Coastal Management

Puffins on South LandingCoastal zones1 play an important role in environmental life support and quality, as well as contributing to economic, social and cultural aspects of human society and its wellbeing. Recent thinking has emphasized the need to manage our coasts in a more comprehensive and flexible way, with due regard to better conserving natural habitats for their own sake, while also seeking to maximize the socio-economic and cultural benefits that humans derive from them. 

These so-called ‘ecosystem services’ provide significant human well-being benefits, only some of which can be expressed in monetary terms. Management of coastal areas poses a particular challenge, however, because of the constant changes from land and sea that these areas are subject to.
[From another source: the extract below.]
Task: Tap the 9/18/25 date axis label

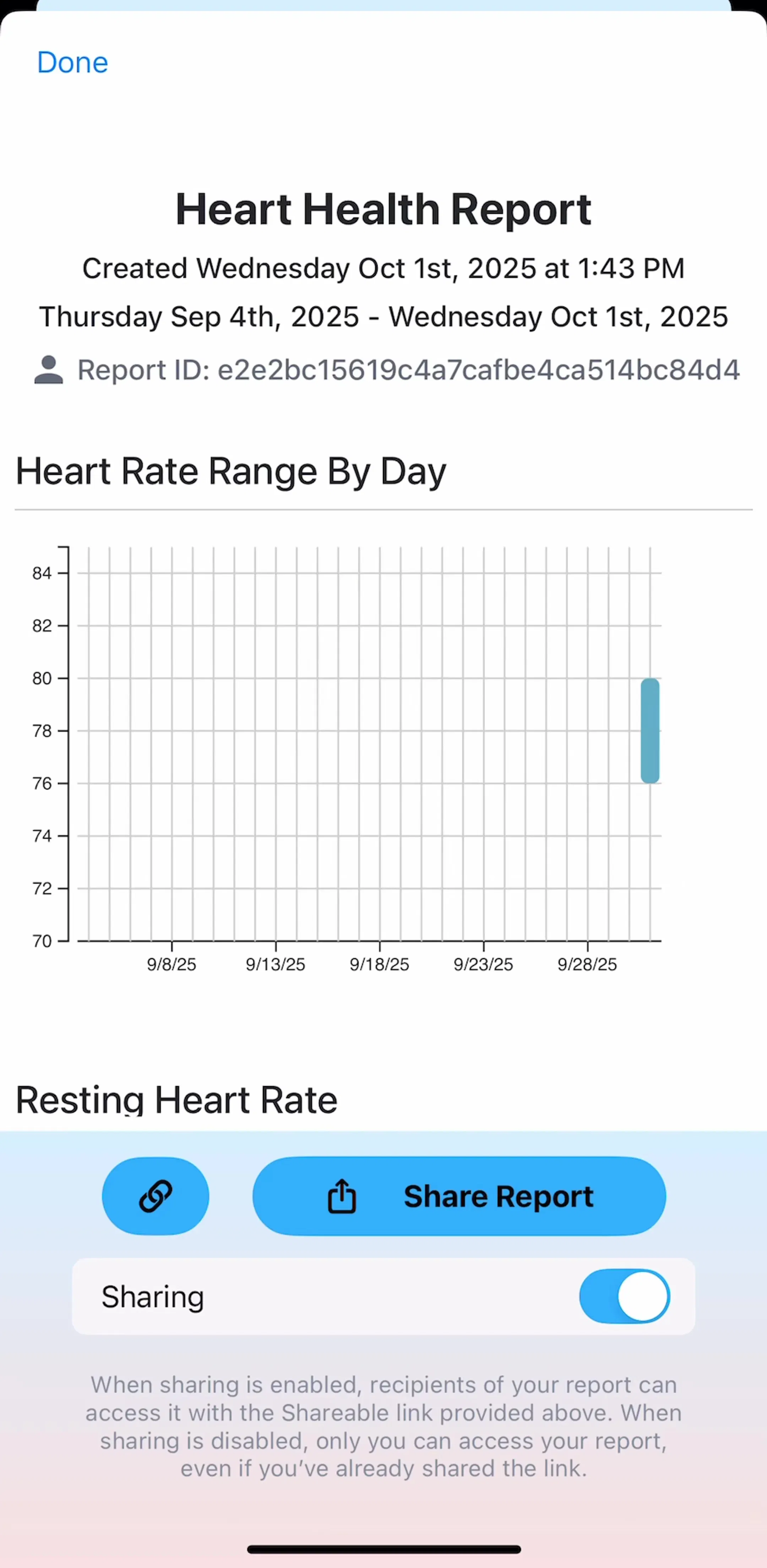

End of project summary poster

Links to: AimsOutputsThe team

Aims 

The Coastal Management project set up a network of people from many different research areas to get a better understanding of the importance of the coastal and marine environment to people: e.g. in terms of jobs, health and recreation and amenity.

This project aimed to:

  • better define, quantify and value coastal ecosystem services and benefits, and 
  • distinguish between the ‘stock’ position, i.e. the available amount of coastal ecosystem services at a given point in time, and the ‘flow’ position, i.e. the incremental changes in the supply of services over time.

The findings of this research project will contribute to policies based on spatial planning and marine protected areas, such as the EU Marine Strategy Framework Directive (MSFD).

Objectives

The coastal zone provides the dynamic transition (across time and space) between terrestrial and marine domains, while containing highly diverse natural systems. Coastal process and ecosystem changes range over a variety of spatial and temporal scales and can only be better understood and managed on the basis of an interdisciplinary ‘knowledge’ and’ know how’.

This project investigated these questions:

  • Following the National Ecosystem Assessment conceptual framework, can we characterise individual/groups of ecosystem services, their beneficiaries and their distributional patterns for coastal systems sufficiently well to allow evaluation via monetary/non-monetary methods? This requires stock, flow, threshold and substitution analysis.
  • Is the 'Drivers, Pressures, State, Impact and Response' scoping framework and available futures scenarios sufficient to identify the main drivers of environmental change in coastal zones, and therefore behavioural incentives across multiple actors, jurisdictions and agencies?
  • Can we quantify natural ecosystem services and understand the controls on these processes? For example, forcing via catchment land use and other changes and marine shelf exchange.
  • Do we have adequate indicators of changes in the stocks of coastal ecosystem services and, if not, what new indicators are feasible?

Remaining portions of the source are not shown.